## Stated goal
Please copy the lines below word for word, beginning with the line that contains "Task: Click the user avatar in top bar" and continuing through the line that contains "Action: pos(42,521)", both included. Omit the pictures.

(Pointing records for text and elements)
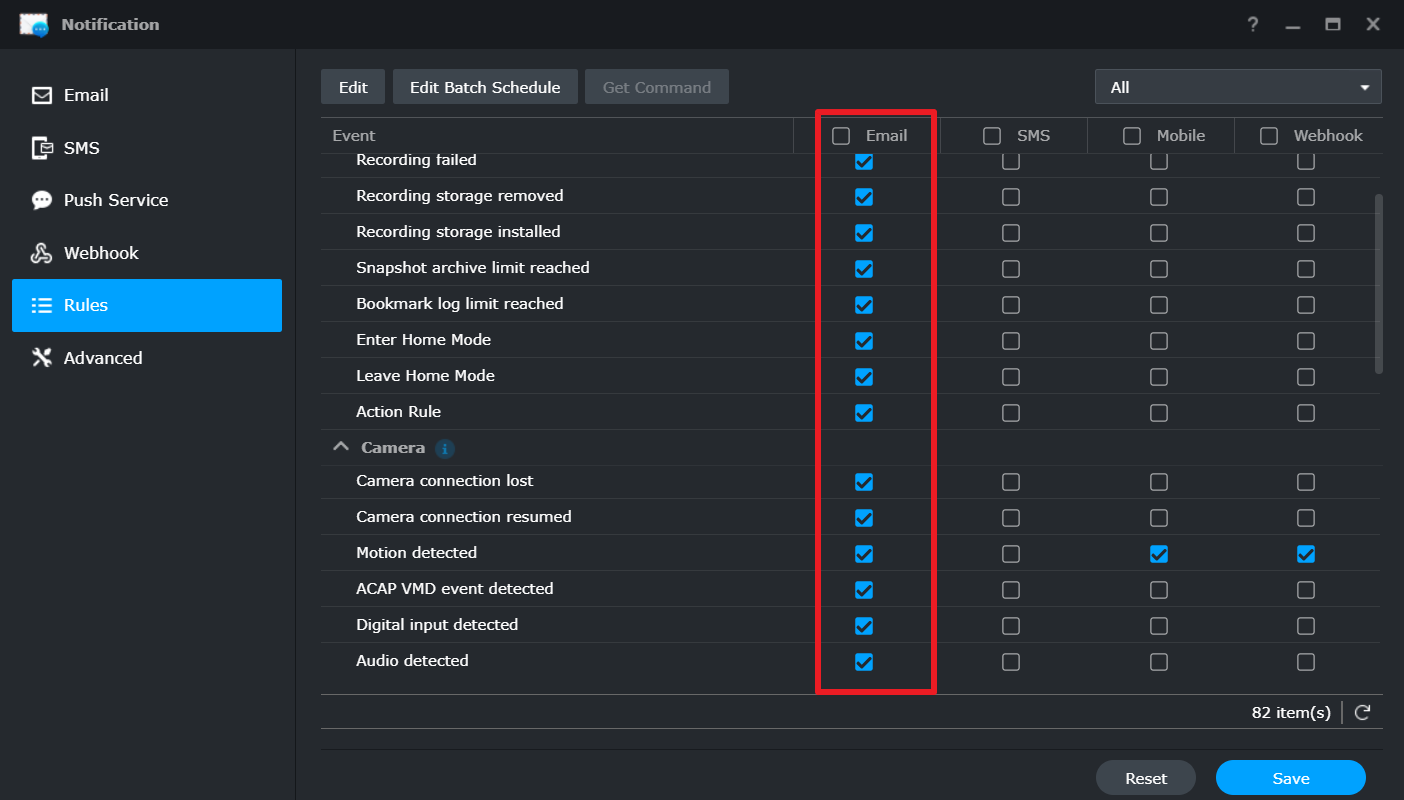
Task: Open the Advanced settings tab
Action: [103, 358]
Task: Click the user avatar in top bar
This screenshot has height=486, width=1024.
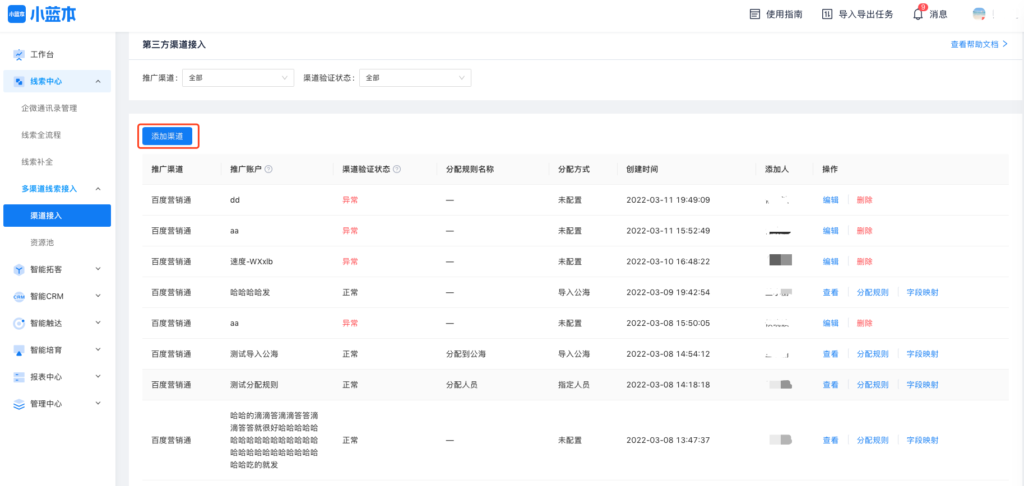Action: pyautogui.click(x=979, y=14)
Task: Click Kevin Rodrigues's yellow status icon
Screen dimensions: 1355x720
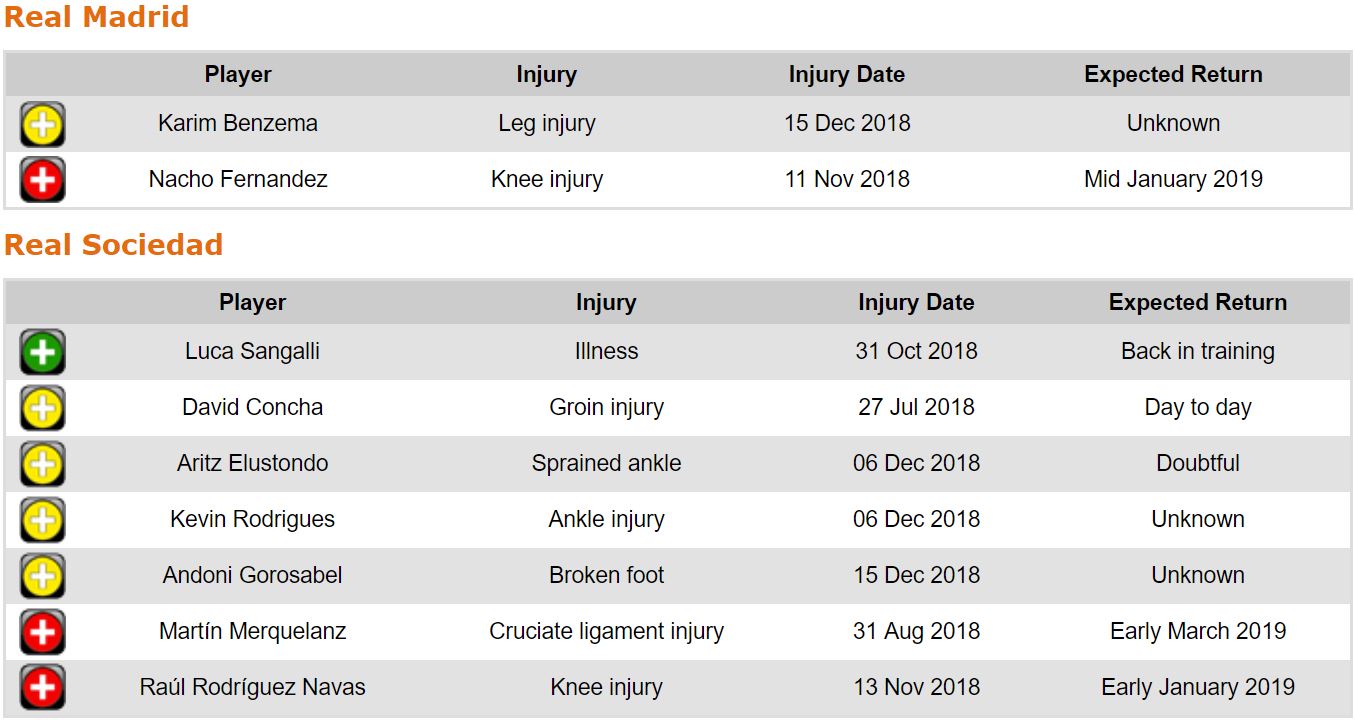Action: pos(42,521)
---
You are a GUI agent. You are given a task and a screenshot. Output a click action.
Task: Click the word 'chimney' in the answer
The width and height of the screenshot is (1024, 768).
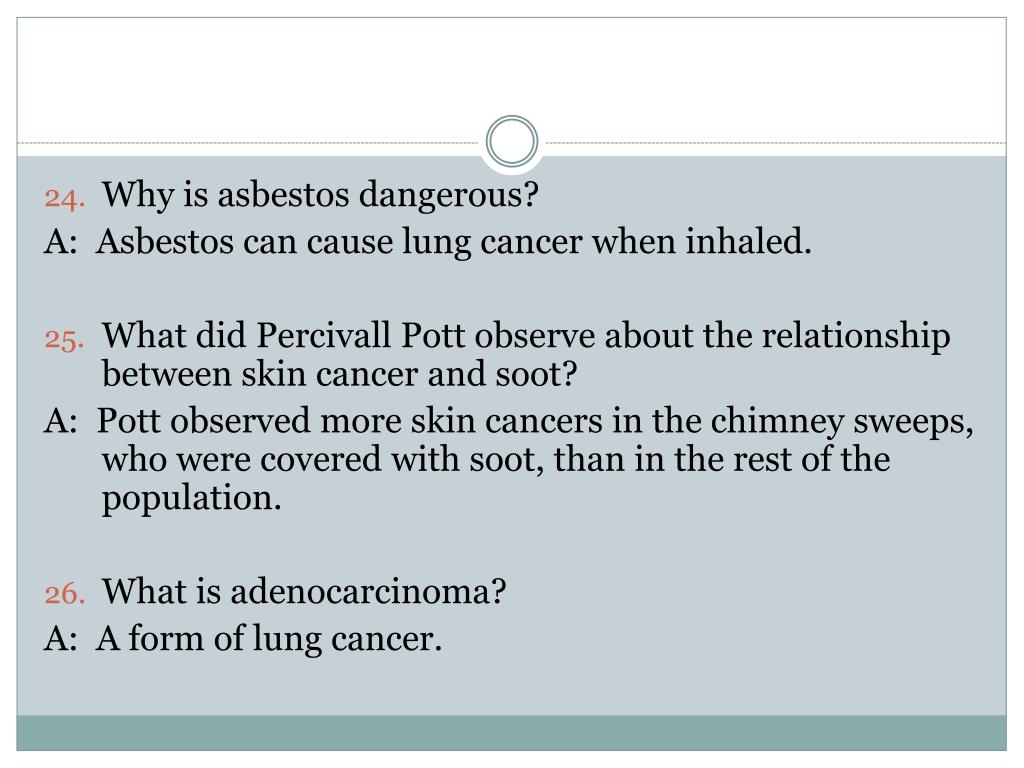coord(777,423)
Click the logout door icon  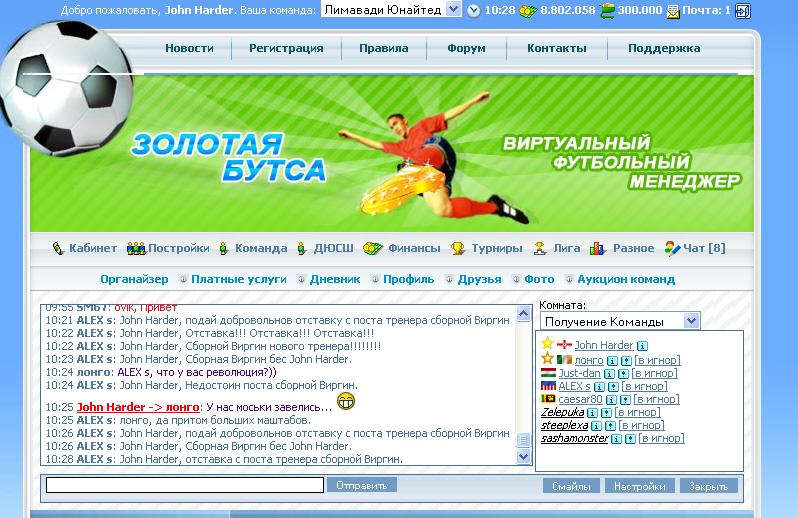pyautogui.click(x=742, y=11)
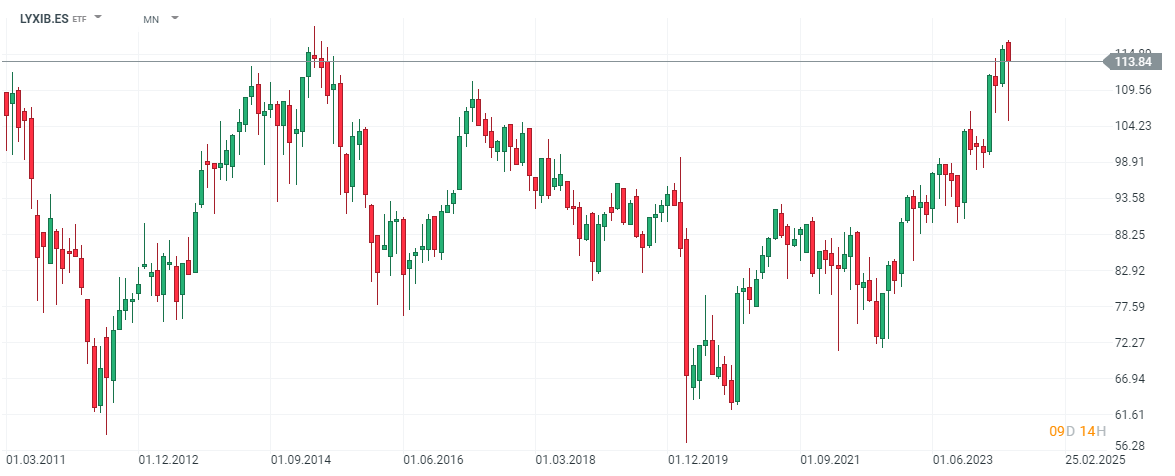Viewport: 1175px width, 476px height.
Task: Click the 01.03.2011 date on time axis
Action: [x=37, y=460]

## Full answer
Task: Click the user avatar in top bar
This screenshot has height=486, width=1024.
Action: pyautogui.click(x=979, y=14)
Task: Click Kevin Rodrigues's yellow status icon
Screen dimensions: 1355x720
Action: pos(42,521)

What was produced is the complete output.